“Bill Shock” – who is actually guilty of the fraud?

When you receive a bill that’s abnormally high the term often used is ‘bill shock’. The most common cause is when you have lost or had your phone stolen and whoever finds or stole it runs up the bill at your expense. But are UK network providers prepared to excuse these unplanned charges?

Tom usually spends around £50 a month with Vodafone but after his phone was stolen he received a bill for nearly £1000. When he received the bill-shock he found that he had no support from his network to investigate or minimize the impact. The culprit who stole Tom’s phone had run up the bill calling places like Spain and South Africa but his UK provider was holding him responsible for the calls.

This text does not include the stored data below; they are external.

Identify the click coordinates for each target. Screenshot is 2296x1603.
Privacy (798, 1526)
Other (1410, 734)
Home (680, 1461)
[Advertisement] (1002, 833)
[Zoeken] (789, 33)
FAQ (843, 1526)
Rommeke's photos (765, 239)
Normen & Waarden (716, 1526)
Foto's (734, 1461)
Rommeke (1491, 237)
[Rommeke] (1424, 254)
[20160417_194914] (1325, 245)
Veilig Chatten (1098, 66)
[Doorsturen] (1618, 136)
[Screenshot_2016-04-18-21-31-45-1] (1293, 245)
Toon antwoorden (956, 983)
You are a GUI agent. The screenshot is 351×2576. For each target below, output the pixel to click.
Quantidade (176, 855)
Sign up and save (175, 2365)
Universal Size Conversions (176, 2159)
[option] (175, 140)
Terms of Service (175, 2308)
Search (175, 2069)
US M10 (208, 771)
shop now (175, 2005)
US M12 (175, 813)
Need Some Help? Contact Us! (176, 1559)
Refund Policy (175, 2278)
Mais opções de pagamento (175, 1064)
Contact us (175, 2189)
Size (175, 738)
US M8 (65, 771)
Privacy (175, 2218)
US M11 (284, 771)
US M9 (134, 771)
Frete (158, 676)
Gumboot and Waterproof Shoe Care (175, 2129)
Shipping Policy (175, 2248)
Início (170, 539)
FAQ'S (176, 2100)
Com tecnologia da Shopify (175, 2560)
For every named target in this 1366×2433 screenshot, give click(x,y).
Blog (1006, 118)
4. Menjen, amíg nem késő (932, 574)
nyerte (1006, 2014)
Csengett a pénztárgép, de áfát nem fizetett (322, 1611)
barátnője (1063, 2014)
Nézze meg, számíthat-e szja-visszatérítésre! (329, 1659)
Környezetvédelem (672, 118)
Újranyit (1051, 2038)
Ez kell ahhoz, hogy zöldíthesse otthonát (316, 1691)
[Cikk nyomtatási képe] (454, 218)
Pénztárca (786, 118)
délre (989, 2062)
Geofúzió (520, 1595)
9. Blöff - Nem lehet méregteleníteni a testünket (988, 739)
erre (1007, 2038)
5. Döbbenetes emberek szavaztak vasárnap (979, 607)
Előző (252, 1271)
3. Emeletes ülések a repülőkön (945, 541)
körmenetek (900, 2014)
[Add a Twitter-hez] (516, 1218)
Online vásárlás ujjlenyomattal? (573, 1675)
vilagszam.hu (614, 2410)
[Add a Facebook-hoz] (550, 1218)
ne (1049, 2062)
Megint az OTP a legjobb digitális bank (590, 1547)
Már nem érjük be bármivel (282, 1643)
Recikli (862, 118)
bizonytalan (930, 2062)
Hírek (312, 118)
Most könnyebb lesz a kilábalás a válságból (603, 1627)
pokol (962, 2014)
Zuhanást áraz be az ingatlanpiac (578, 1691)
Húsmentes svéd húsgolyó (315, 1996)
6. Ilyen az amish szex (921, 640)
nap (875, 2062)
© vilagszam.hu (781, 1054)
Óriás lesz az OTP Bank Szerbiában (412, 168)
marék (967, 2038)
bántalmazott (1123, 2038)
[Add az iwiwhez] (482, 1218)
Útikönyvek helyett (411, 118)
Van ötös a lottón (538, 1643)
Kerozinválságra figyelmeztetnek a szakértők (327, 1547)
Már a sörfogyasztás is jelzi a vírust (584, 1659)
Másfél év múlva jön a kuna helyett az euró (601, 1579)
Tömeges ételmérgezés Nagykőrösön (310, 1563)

Although Tom had never made calls to Spain or South Africa before his provider didn’t spot the abnormal activity on his mobile account. Sadly he’s just one mobile user successfully targeted by fraudsters.
In the past criminals have made their gains by simply selling stolen phones to someone else but often organized gangs set up premium rate phone lines – then they use stolen phones to call those premium numbers over and over again.

This new type of mobile phone fraud makes the criminals huge amounts of money and unlike the banking industry who take the financial hiding for fraudulent transactions on your bank card, mobile network providers are not actually legally liable.

Networks and phone companies claim they try to restrict the chances of customers receiving an abnormal bill. O2 and Vodafone confirmed they only bill for calls that are made before they’re informed of a loss or theft.
However, it becomes more of a problem when the loss or theft happens abroad.

Alice usually spends £40 a month with her network. Alice’s mobile phone and SIM card were stolen while she was on a break in a remote part of Thailand. She was unable to call her network and when she tried to make contact on-line their website was down and wouldn’t let her log in. Instead she used their web form.

When the network replied to her message they didn’t confirm that her phone had actually been stolen. She was told that they would replace the SIM card but she had to go to her local store to pick it up. Unfortunately for Alice the news was bad as the thieves went on to run up £2000 worth of calls and the charges had to be settled by her.

With a growing number of mobile phones being stolen, the networks and phone companies are under increasing pressure to manage so-called ‘bill shock’ – but given the highlighted cases above the chances of this happening anytime soon are unlikely.